В романе она получила меньшее воплощение. Идиллическое начало конструируется с помощью приёмов ретроспекции и пейзажа. В первый раз идиллические черты мы можем проследить в изображении фантазий отца Ваныкина:
«Отец мечтал об счастьи провинциала: завести свой дом, свою скотину, свою заимку - это был идеал сибирского блаженства. Он любил воображать себя сидящим за чайным столом; молодая жена сына разливает душистый чай; сливки не купленные, а от собственной коровы; маленькая внучка на коленях» [3. С. 16].
Н. М. Ядринцев, развивая созданный Потаниным образ, включает в свой вариант романа изображение «одной из станиц Киргизской степи», где окончивший гимназический курс Ваныкин присматривается к опоэтизированной жизни и культуре киргизов, совершает путешествие на Алтай [4. С. 242-243].
Проводником идиллических мотивов в структуре «Тайжан» становится образ ссыльного поляка Бронислава Каэтановича, увлекающего молодого героя рассуждениями о всеобщем счастье людей. Идиллические мотивы звучат как в желании Ваныкина «войти в границы, приурочиться, локализоваться» [3. С. 34], так и в пейзажах, противопоставленных по эмоциональной окрашенности инфернальному облику прииска:
«. он ощупал мех - мягкий и сухой; он растянулся вдоль колоды, положил голову на руки и стал прислушиваться к тихим звукам тайги и приглядываться к почве, видневшейся между стеблями травы. Он нередко проводил такие часы в наблюдении над жизнью таежных крошек. Небольшое пространство, на которое смотрел Ваныкин, собрало на себе кучу миниатюрных реликвий прожитой жизни маленьких таежных лицедеев; старый брошенный кокон, похожий на изношенный стоптанный башмак крошечного лешего, валялся у подножия сараны, которая только что распустила первый пучок своих листьев и походила очень на крошечную пальму, на красавицу Габеш в миниатюре. <...> Маленький паучок с американской быстротой прокладывав свои блестящие рельсы и висячие мосты и одну питательную ветвь прикрепил даже к носу Ваныкина. Долго любовался Ваныкин этими сценами, как вдруг услышал разговор вблизи» [Там же. С. 38].
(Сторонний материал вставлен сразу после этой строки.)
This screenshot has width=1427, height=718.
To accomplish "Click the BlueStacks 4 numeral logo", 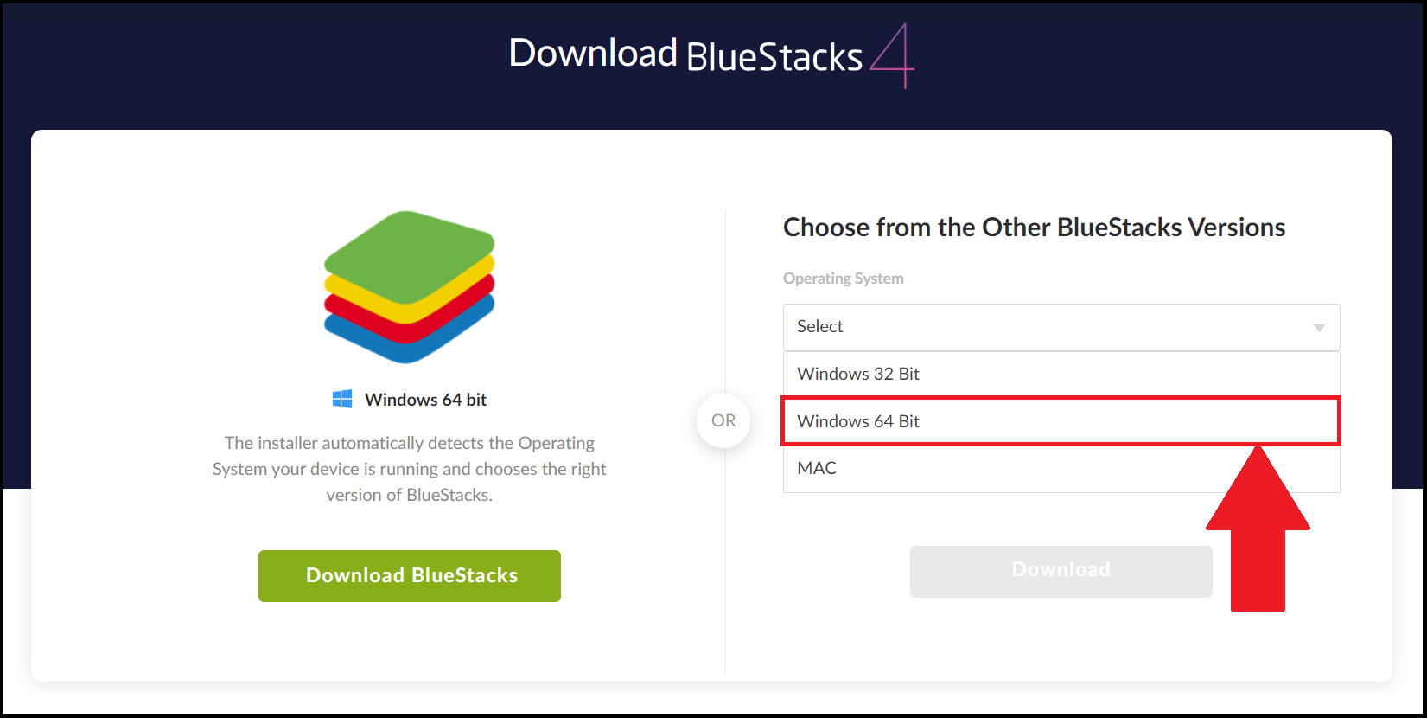I will (x=892, y=55).
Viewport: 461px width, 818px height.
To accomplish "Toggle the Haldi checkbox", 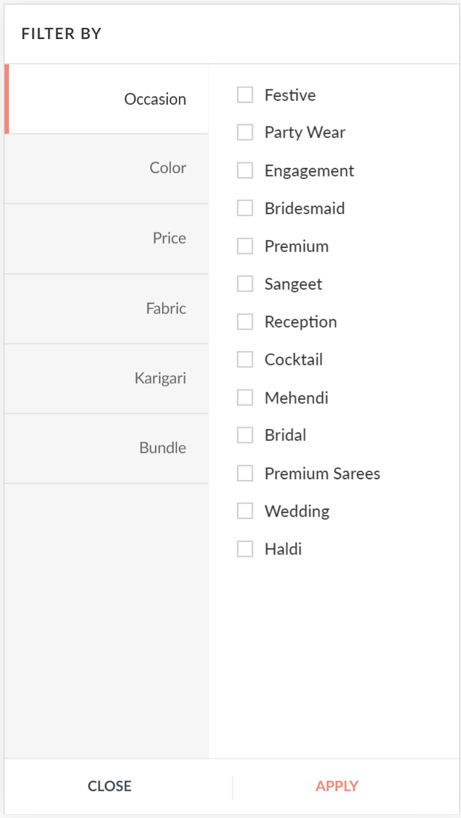I will pyautogui.click(x=245, y=549).

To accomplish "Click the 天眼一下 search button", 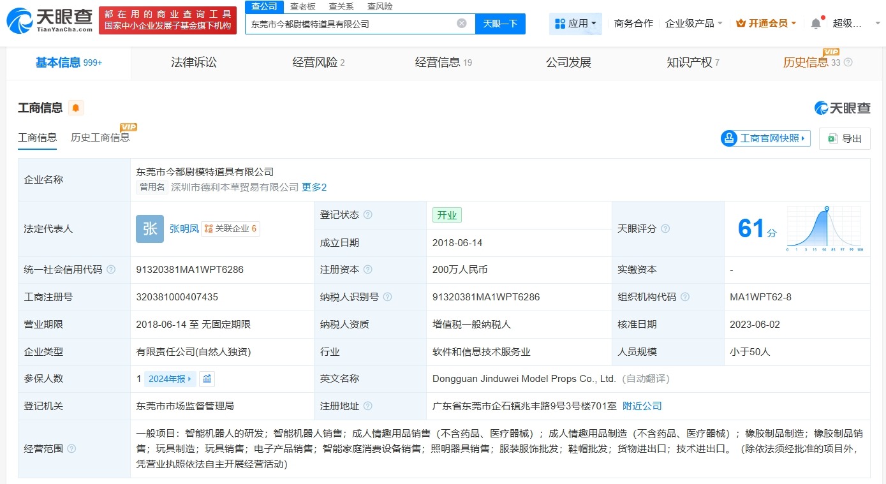I will (500, 23).
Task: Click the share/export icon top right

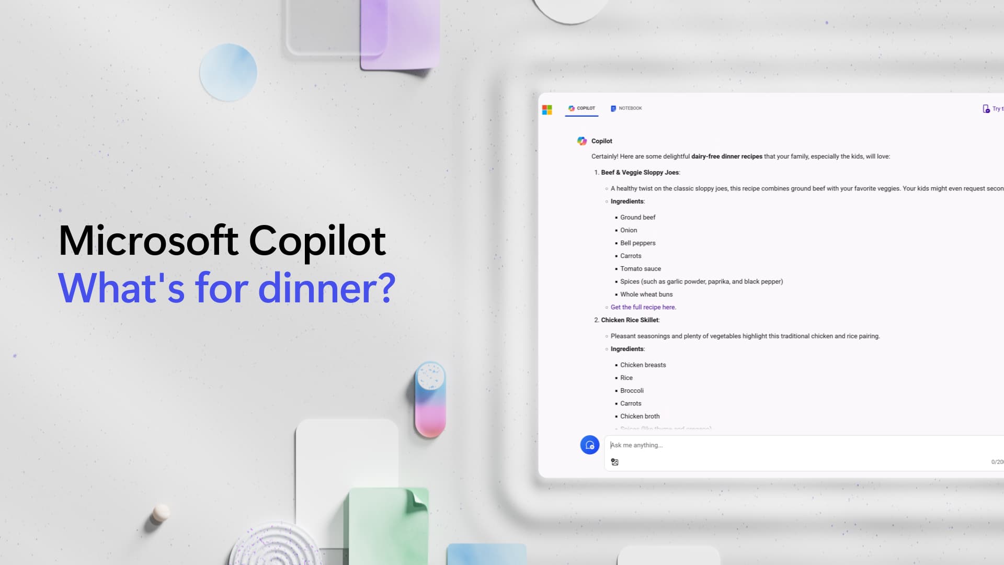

Ближе к концу черновика образ тайги предстает перед читателем несколько в ином свете - опоэтизированным, благостном:
«Тайга обхватила их со всех сторон. Ели толпятся здесь, как тростник речной, тонкие, до половины высоты с засохшими сучьями; аршинный мох чихрица висит с ветвей дерев, как сталактиты под сводами пещеры; в этом частоколе так тесно, что стволы
сгнивших берез стоят, опираясь на соседей, тогда как внутри их одна труха. Под сводами елей рос гороховник, в виде снопа, с горизонтальными растопыренными листиками, которые торчат в воздухе, точно тысячи ручек фальконетова Петра. В этой тайге бойко стучат по камешкам быстрые падуны, разные громотухи, гремячие ключи и прочее. Весело они шумят, эти единственные резвые дети тайги, только они одни пользуются привилегией нарушать ее величественное молчание. Они сливаются в речки, которые тихо, в еловых коридорах, текут по долинам тайги. Тайга -океан; без компаса заблудишься» [3. С. 60].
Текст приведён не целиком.